Even though a child or an adult child with a disability, who inherits from a parent a tax-deferred retirement account is exempt from the 10-year withdrawal schedule, parents of children with disabilities face a unique set of circumstances, when it comes to bequeathing tax-deferred retirement accounts. Most parents are aware that they should not bequeath any financial assets, including a retirement account, directly to their son or daughter with a disability, at least if that person is accessing or may need to access public means-tested benefits (such as Supplemental Security Income (SSI), Medicaid, or the adult support and long-term care services which are primarily funded by Medicaid waivers). This is because these benefits impose a limit on the countable resources that the recipient may own. Retirement accounts are definitely a countable resource.
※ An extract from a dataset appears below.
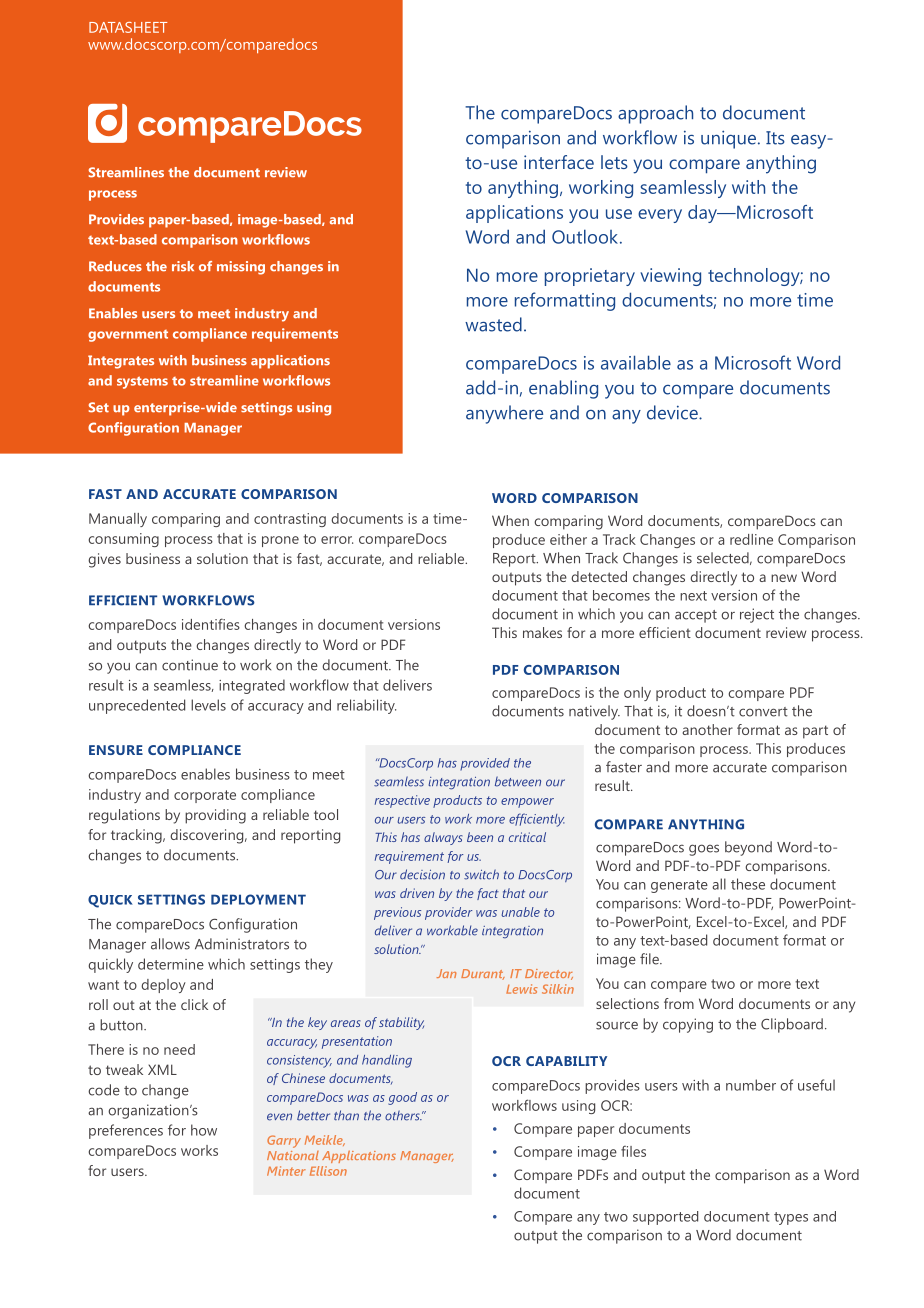 The image size is (924, 1308). Describe the element at coordinates (614, 162) in the screenshot. I see `lets` at that location.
However, what some parents may not consider is that means-tested benefits also impose a limit on the amount of income that the recipient may receive and still remain eligible. The limit is particularly strict for unearned income, which would include distributions from a retirement account. This causes a conundrum, even when a special needs trust for the benefit of the adult child with a disability becomes the owner of the retirement account because each distribution from a traditional retirement account such as an IRA, is income taxable at ordinary income-tax rates. In the case of a special-needs trust, income may be retained in the trust and taxed to the trust, or it may be “passed through” to the beneficiary and taxed to the beneficiary. If a sizeable IRA generates a sizeable required distribution, and that distribution is retained by the trust, it may be taxed at a high rate, since trust- income tax brackets are quite condensed, compared to those of individuals. Trust income between $2650 and $9,950 is taxed at 24%, income between $9,950 and $13,050 is taxed at 35%, and income over that at 37%. Many people with disabilities, who require a special needs trust to maintain their benefits, have relatively low income and in turn a relatively low individual marginal tax rate. However, income distributed from an IRA and “passed through” to them might very well be enough to make them ineligible for means-tested benefits.
If the grantors are still alive and relatively young, they can take corrective measures to avoid the future challenges of leaving a traditional retirement account to their child’s special needs trust. Many corporate retirement plans now offer a Roth option, meaning that parents can make some or all of their retirement contributions as Roth. Since Roth contributions are after-tax and since distributions from Roth accounts are not taxable, this strategy avoids those challenges. Parents, who lack a Roth 401(k) option, might consider contributing to a Roth IRA separately, if their income is not too high or using a “Back-door Roth” strategy if their income is too high. Parents, who are approaching retirement, might consider delaying their Social Security filing until their age 70 and using low-income years between retirement and their Social Security collection to convert some of their traditional retirement assets to Roth.
Research can help you clarify what habits can benefit your overall health, like monitoring “bad” cholesterol. Research can also help you clarify what healthy habits, practiced now, can help you have a healthy and active retirement. Understanding the future implications of the retirement-savings choices you make now can help your heirs, including your child with a disability, have a healthier and less complicated tax future.